(Reuters) - American Danielle Collins on Wednesday said she has begun treatment for rheumatoid arthritis, an immune disorder that can cause debilitating swelling and pain in the joints.
The Florida native enjoyed a breakout season in 2019, reaching a career-high ranking of 23rd in the world and reaching the Australian Open semi-finals in January.
“I have not been feeling all that great for quite some time, but it has been somewhat of a relief and completely validating to understand the cause behind my pain,” the 25-year-old wrote on Instagram.

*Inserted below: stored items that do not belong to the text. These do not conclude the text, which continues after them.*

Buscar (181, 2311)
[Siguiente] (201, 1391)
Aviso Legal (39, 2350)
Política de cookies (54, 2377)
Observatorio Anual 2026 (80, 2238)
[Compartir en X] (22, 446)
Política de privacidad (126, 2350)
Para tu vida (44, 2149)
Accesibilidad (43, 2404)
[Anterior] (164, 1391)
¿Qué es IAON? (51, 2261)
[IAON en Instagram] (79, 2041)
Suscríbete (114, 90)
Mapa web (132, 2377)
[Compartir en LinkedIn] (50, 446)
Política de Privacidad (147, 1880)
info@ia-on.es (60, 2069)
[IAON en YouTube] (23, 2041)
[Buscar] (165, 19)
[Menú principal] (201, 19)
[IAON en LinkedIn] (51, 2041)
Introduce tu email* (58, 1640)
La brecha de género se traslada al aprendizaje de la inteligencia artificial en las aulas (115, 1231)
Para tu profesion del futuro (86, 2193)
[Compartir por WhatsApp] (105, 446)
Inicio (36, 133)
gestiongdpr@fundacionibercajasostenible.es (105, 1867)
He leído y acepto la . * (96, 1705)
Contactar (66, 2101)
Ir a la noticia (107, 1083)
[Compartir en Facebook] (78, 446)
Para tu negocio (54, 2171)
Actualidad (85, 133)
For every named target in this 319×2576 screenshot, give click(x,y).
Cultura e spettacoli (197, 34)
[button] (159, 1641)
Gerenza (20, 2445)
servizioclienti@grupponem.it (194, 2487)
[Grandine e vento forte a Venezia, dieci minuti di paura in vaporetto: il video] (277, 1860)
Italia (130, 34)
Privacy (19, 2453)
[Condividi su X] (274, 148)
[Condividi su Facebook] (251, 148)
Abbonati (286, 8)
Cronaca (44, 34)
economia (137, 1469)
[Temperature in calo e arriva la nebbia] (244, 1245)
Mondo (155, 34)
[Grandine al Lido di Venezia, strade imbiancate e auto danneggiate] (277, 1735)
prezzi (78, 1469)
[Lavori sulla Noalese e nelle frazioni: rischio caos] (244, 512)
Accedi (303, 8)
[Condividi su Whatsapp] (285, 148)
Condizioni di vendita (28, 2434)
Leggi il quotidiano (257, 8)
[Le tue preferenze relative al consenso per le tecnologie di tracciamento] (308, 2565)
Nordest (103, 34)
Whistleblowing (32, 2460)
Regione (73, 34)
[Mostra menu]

“As I have started treatment, I am looking forward to embracing this next challenge in life.
“Without a doubt, every healthy day is a gift and I am one hundred percent committed to keeping strong and continuing to battle on and off the tennis court.”
Collins, who is known for her aggressive style of play, said she plans to fight the disease with her trademark tenacity.
“While I don’t know for sure what my journey to recovery will be, I do know that I feel really positive about getting back on the court,” she said.
“I feel like now I can get better and address my body’s needs in fighting this disease.”
Collins’ primary care physician Dr. Clifton Page said modern treatments can manage symptoms, limit joint destruction and preserve the longevity of active individuals.
“For the elite athlete, rheumatoid arthritis is not a career ending diagnosis,” he said in a statement.